Isso porque o Código Penal diz expressamente em seu artigo 28 que não “excluem a imputabilidade penal a embriaguez, voluntária ou culposa, pelo álcool ou substância de efeitos análogos.” Para cinco especialistas ouvidos pela equipe da coluna, esse artigo é um conceito básico do direito penal, sobre o qual não há qualquer polêmica. Por isso, certamente o argumento de Bolsonaro será contestado pela Polícia Federal.
Em depoimento nesta quarta-feira no inquérito que investiga a autoria intelectual dos atos golpistas de 8 de janeiro, o ex-presidente afirmou que postou sem querer um vídeo em que contesta o sistema eleitoral porque havia se submetido a uma cirurgia dias antes e estava sob o efeito de morfina.
O vídeo postado na pagina de Bolsonaro no Facebook dois dias depois da invasão e depredação generalizada nas sedes dos Três Poderes, em Brasília, trazia uma entrevista de um procurador do Mato Grosso do Sul a uma rádio de seu estado, dizendo que Lula não foi eleito pelo voto, mas “pelo sistema eleitoral” e que, por isso, as Forças Armadas deveriam “intervir no sistema político para reestabelecer a ordem”. O post foi apagado menos de duas horas depois, mas àquela altura o vídeo já estava circulando nas redes sociais.
“Este vídeo foi postado na página do presidente Facebook quando ele tentava transmitir para o seu arquivo de WhatsApp para assistir posteriormente. Por acaso, justamente nesse período, ele estava internado em um hospital em Orlando”, disse o advogado Paulo Cunha Bueno, que acompanhou o ex-presidente no depoimento. Bolsonaro não deu declarações.
A oitiva de Bolsonaro durou duas horas e meia e foi determinada pelo ministro Alexandre de Moraes, do Supremo Tribunal Federal (STF), que atendeu a pedido apresentado pela Procuradoria-Geral da República (PGR).
Para advogados ouvidos pela equipe da coluna, o argumento da defesa do ex-presidente não se sustenta. A tese da morfina também foi considerada um erro pelo entorno de Bolsonaro.

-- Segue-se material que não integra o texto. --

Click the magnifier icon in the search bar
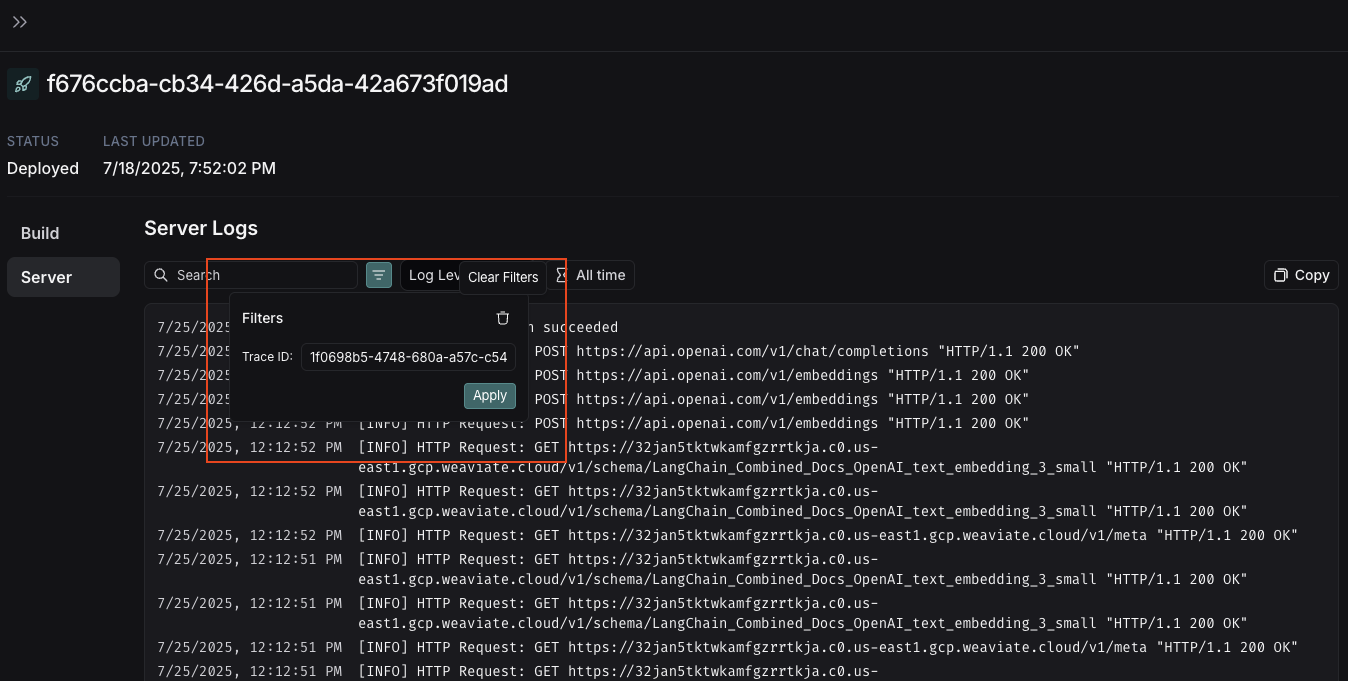The width and height of the screenshot is (1348, 681). [161, 274]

“Eu trabalho na área criminal há 24 anos e esse me parece um argumento até pueril. Alegar embriaguez ou uso de drogas não é suficiente para afastar a responsabilidade criminal”, diz Helena Lobo Costa, sócia do CAZ Advogados, criminalista e professora de Direito Penal na Universidade de São Paulo.
Na entrevista que deu após a oitiva, ex-ministro da Secretaria de Comunicação e atual assessor de imprensa de Bolsonaro, Fabio Wajngarten, afirmou que ele “nem sequer havia percebido que havia postado o referido conteúdo”. Segundo o ex-ministro, “assim que alertado”, Bolsonaro apagou o conteúdo.

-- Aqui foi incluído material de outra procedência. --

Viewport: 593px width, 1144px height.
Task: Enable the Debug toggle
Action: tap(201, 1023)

As declarações sugerem que a estratégia jurídica de Bolsonaro será tentar recorrer ao uso da droga não para afastar a inimputabilidade, e sim o dolo — quando fica provado que a pessoa teve a intenção de cometer um crime. Ainda assim, trata-se de uma tese frágil, na opinião de Helena Lobo Costa.

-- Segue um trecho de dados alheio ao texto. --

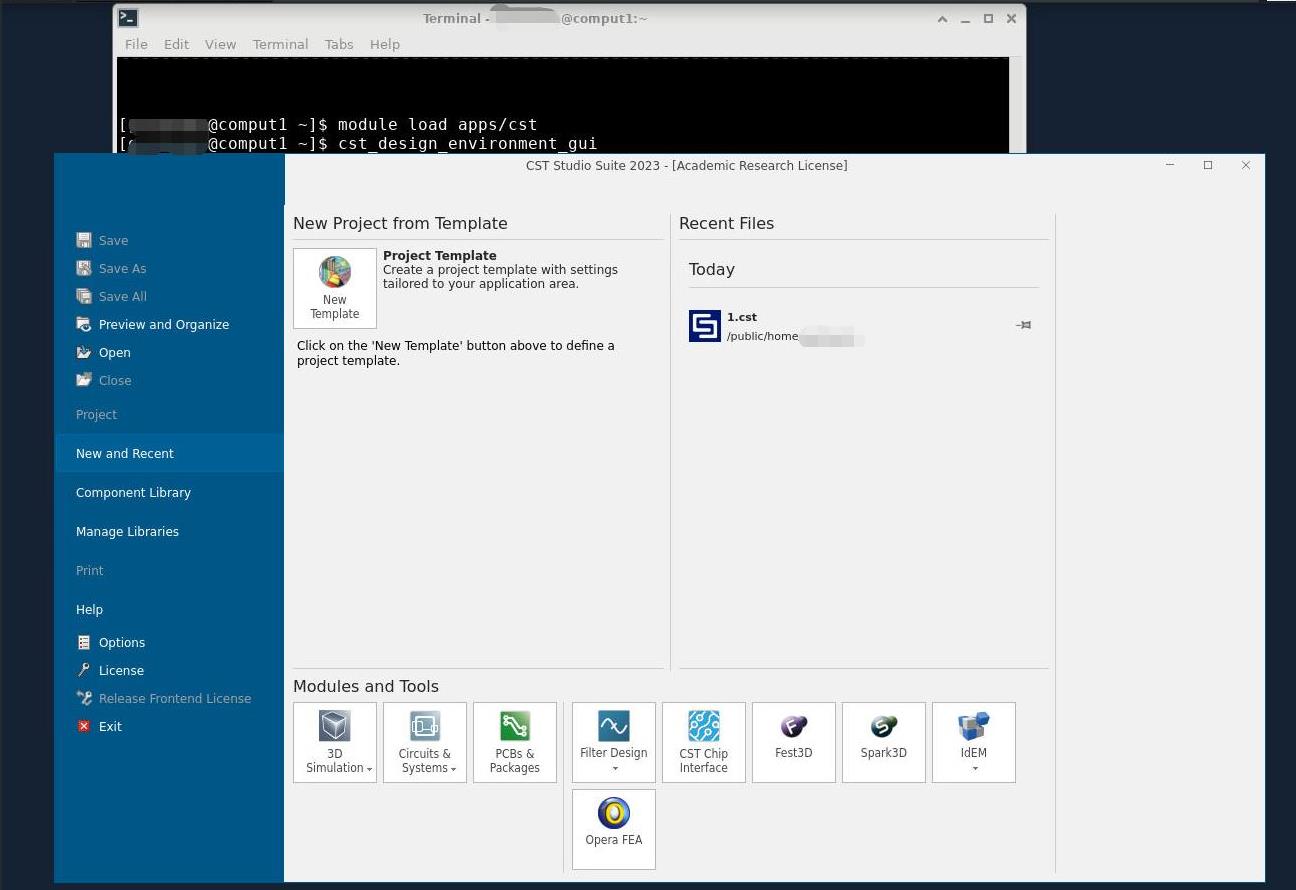Expand the Filter Design dropdown arrow

[x=614, y=769]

“É verdade que o equívoco afasta a responsabilidade em várias situações. Apagar o post poderia indicar que houve equívoco, mas não estamos falando de um fato corriqueiro. O que houve em 8 de janeiro foi um ataque aos poderes, uma depredação generalizada, e o autor do post é ex-presidente da República. Se fosse mesmo um equívoco, uma postagem com a qual ele não concordasse, teria que ter gerado uma retratação ou um outro post se manifestando contra os ataques de forma contundente.”